**ACTIVITY**
Only lines containing the word "showing" belong in the answer; copy each one from the records.

Records contained in a dataset
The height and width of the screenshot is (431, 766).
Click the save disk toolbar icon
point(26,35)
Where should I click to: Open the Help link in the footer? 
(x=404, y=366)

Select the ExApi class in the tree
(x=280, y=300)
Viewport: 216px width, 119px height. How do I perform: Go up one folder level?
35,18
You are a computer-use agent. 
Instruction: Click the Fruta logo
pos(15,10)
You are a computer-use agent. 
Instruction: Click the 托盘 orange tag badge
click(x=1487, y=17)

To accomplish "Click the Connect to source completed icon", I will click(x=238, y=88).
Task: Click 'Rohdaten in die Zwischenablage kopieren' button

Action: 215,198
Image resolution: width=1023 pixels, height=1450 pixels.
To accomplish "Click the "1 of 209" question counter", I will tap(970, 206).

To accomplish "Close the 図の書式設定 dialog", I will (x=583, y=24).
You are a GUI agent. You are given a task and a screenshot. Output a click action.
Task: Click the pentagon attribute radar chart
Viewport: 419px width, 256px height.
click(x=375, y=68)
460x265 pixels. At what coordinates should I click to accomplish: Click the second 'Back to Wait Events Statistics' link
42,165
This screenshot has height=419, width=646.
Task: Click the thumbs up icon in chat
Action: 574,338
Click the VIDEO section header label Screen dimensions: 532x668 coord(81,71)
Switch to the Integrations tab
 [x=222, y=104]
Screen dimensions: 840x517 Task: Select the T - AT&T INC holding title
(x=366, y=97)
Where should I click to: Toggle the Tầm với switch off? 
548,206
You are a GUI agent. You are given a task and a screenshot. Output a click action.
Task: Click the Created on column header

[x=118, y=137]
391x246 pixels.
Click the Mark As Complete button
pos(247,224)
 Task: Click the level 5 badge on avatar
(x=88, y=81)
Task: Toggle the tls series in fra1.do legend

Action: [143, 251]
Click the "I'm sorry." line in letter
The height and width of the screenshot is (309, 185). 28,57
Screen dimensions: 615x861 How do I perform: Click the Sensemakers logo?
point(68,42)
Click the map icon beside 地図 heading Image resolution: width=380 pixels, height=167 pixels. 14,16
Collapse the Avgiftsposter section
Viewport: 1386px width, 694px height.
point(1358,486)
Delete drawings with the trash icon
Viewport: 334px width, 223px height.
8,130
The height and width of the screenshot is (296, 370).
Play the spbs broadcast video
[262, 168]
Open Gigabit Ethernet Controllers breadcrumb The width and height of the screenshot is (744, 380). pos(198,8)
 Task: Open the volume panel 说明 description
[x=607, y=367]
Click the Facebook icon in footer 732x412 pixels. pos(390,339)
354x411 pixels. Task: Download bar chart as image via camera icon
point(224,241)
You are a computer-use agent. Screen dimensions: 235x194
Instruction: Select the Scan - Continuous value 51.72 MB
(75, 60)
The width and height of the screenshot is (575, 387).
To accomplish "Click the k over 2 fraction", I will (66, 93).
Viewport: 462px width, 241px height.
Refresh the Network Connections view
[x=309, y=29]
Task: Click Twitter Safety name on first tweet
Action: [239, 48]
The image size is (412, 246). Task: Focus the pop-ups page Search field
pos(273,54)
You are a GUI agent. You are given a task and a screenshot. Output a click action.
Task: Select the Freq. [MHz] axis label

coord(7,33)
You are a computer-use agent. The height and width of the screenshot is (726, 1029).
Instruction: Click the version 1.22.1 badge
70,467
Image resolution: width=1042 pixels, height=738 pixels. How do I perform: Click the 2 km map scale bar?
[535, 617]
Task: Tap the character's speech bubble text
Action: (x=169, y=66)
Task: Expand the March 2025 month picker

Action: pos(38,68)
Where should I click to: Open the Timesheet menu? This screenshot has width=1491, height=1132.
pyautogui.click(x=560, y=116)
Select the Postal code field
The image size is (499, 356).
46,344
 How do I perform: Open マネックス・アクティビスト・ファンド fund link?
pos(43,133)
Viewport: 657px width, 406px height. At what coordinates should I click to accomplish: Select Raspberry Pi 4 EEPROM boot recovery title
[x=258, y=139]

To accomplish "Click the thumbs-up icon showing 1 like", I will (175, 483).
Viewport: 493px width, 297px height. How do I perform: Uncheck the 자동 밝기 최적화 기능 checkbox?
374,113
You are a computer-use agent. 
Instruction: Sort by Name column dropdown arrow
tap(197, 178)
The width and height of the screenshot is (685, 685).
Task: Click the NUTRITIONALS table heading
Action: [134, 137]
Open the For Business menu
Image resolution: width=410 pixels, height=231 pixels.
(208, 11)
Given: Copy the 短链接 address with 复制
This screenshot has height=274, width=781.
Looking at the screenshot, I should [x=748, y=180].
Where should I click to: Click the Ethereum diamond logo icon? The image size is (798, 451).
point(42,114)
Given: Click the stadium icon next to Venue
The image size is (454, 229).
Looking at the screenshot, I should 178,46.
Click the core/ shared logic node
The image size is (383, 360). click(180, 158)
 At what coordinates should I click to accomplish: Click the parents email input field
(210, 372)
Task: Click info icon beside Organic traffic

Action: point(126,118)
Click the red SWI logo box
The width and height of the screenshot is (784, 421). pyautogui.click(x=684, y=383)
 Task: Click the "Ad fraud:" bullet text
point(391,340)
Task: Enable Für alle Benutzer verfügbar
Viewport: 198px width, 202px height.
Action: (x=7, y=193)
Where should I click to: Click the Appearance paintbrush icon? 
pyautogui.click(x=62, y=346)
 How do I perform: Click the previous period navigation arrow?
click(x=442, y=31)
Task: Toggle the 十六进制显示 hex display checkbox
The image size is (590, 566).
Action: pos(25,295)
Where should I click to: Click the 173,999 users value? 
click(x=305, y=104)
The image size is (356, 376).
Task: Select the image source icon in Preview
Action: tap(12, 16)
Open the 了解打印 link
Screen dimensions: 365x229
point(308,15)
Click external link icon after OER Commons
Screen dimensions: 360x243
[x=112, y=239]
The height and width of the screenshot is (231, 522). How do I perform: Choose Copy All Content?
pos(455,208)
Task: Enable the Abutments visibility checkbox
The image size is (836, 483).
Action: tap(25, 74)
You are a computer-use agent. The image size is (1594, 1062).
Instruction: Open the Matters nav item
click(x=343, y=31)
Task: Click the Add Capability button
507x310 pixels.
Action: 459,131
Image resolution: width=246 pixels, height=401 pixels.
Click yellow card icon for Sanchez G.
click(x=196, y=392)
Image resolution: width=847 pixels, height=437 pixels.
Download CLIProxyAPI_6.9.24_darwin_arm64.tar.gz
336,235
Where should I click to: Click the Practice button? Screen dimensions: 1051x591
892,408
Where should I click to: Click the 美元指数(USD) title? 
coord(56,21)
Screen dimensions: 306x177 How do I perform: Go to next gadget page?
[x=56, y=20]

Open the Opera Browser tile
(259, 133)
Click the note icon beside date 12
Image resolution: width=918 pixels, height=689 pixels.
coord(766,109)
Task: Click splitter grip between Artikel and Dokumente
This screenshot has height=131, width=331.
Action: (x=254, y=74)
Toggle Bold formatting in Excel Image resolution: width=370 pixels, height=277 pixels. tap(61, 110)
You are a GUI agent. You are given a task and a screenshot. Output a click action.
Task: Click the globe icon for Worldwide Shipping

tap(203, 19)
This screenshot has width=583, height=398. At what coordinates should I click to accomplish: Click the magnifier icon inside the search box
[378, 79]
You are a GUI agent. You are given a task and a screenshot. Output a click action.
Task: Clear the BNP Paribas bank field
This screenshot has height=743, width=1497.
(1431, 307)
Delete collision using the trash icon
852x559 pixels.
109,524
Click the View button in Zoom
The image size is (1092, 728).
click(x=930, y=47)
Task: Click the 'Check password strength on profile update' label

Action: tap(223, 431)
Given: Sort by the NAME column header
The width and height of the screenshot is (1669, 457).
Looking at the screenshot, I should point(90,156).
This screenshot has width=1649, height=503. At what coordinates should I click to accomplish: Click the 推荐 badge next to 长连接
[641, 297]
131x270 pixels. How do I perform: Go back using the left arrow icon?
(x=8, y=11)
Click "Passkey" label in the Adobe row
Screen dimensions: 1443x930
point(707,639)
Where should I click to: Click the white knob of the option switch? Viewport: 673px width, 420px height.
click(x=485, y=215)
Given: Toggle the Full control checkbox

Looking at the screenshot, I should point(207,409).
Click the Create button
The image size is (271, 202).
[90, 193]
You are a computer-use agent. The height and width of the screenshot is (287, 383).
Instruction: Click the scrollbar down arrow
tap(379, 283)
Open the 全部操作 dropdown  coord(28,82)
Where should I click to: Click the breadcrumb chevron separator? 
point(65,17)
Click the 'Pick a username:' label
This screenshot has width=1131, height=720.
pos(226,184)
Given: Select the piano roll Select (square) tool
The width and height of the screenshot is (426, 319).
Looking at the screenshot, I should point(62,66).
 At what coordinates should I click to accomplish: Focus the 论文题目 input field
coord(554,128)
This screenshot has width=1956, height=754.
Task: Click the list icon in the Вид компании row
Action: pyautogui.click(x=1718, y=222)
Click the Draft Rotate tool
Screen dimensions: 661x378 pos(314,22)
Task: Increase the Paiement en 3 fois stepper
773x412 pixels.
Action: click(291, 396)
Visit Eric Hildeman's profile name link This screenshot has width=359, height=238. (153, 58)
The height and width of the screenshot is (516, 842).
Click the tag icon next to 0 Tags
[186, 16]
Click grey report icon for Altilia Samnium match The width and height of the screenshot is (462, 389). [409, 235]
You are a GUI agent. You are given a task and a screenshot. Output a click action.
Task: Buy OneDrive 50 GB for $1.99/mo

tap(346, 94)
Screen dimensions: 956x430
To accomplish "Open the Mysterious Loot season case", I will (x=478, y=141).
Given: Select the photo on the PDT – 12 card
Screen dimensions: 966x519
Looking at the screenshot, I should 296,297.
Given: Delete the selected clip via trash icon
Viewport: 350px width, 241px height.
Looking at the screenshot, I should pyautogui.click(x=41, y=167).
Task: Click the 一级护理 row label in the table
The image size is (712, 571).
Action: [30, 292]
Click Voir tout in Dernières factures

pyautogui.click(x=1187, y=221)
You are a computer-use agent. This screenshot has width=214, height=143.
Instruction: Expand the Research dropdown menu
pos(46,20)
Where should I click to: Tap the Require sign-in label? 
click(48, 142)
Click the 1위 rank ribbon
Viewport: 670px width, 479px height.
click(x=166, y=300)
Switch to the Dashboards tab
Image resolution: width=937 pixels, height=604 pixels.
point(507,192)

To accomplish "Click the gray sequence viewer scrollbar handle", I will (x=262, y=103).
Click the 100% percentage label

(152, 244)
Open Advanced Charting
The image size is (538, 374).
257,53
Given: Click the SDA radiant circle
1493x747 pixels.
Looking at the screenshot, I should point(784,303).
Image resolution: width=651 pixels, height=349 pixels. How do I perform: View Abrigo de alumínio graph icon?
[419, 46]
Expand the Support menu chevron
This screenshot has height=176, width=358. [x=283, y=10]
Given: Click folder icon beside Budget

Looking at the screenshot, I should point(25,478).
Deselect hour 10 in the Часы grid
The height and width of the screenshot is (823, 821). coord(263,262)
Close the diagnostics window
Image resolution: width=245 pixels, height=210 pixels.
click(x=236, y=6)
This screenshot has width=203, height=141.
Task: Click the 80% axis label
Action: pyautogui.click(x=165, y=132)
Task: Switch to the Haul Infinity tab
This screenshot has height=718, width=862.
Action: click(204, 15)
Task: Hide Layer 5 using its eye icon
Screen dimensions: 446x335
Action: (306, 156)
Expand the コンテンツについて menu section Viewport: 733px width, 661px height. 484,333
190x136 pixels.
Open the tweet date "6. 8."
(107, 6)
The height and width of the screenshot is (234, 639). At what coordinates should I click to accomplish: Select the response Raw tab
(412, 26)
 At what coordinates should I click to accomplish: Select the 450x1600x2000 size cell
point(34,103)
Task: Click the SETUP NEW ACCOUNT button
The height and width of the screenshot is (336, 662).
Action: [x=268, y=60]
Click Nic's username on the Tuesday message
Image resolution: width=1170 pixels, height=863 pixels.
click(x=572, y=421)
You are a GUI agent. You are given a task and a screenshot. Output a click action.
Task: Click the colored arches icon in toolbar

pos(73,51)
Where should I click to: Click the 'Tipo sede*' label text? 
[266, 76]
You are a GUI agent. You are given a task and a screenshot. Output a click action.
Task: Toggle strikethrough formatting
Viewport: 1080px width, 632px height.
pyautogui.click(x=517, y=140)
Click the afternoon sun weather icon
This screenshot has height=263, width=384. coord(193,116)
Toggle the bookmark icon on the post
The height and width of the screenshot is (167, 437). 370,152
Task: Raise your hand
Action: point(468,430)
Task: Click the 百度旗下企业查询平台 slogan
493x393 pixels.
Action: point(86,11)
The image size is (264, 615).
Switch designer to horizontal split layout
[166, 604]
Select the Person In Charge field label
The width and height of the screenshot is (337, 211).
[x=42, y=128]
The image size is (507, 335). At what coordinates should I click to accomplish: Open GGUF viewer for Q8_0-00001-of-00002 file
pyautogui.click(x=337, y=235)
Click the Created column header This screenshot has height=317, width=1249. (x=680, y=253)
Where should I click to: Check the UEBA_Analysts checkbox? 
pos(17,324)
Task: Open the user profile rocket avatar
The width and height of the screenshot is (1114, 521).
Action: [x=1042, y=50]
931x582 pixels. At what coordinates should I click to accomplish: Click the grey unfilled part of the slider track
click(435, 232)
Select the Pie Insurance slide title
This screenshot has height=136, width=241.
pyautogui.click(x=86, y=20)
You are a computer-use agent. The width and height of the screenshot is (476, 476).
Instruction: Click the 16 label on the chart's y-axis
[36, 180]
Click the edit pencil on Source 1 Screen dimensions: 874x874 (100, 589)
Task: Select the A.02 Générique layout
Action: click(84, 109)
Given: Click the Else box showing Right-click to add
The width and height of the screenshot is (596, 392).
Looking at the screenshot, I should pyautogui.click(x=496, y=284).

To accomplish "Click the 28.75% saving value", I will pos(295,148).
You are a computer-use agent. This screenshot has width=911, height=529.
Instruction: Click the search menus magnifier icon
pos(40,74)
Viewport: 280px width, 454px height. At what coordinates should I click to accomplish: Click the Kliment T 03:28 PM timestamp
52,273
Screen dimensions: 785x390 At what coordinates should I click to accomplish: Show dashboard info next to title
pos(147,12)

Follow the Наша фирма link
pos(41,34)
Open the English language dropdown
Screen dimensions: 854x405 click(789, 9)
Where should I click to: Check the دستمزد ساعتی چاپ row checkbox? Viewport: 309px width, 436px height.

**SOLUTION FOR THIS PROBLEM**
To accomplish "Click the thumbs-up icon showing 1 like", I will (175, 483).
Given: Click the Else box showing Right-click to add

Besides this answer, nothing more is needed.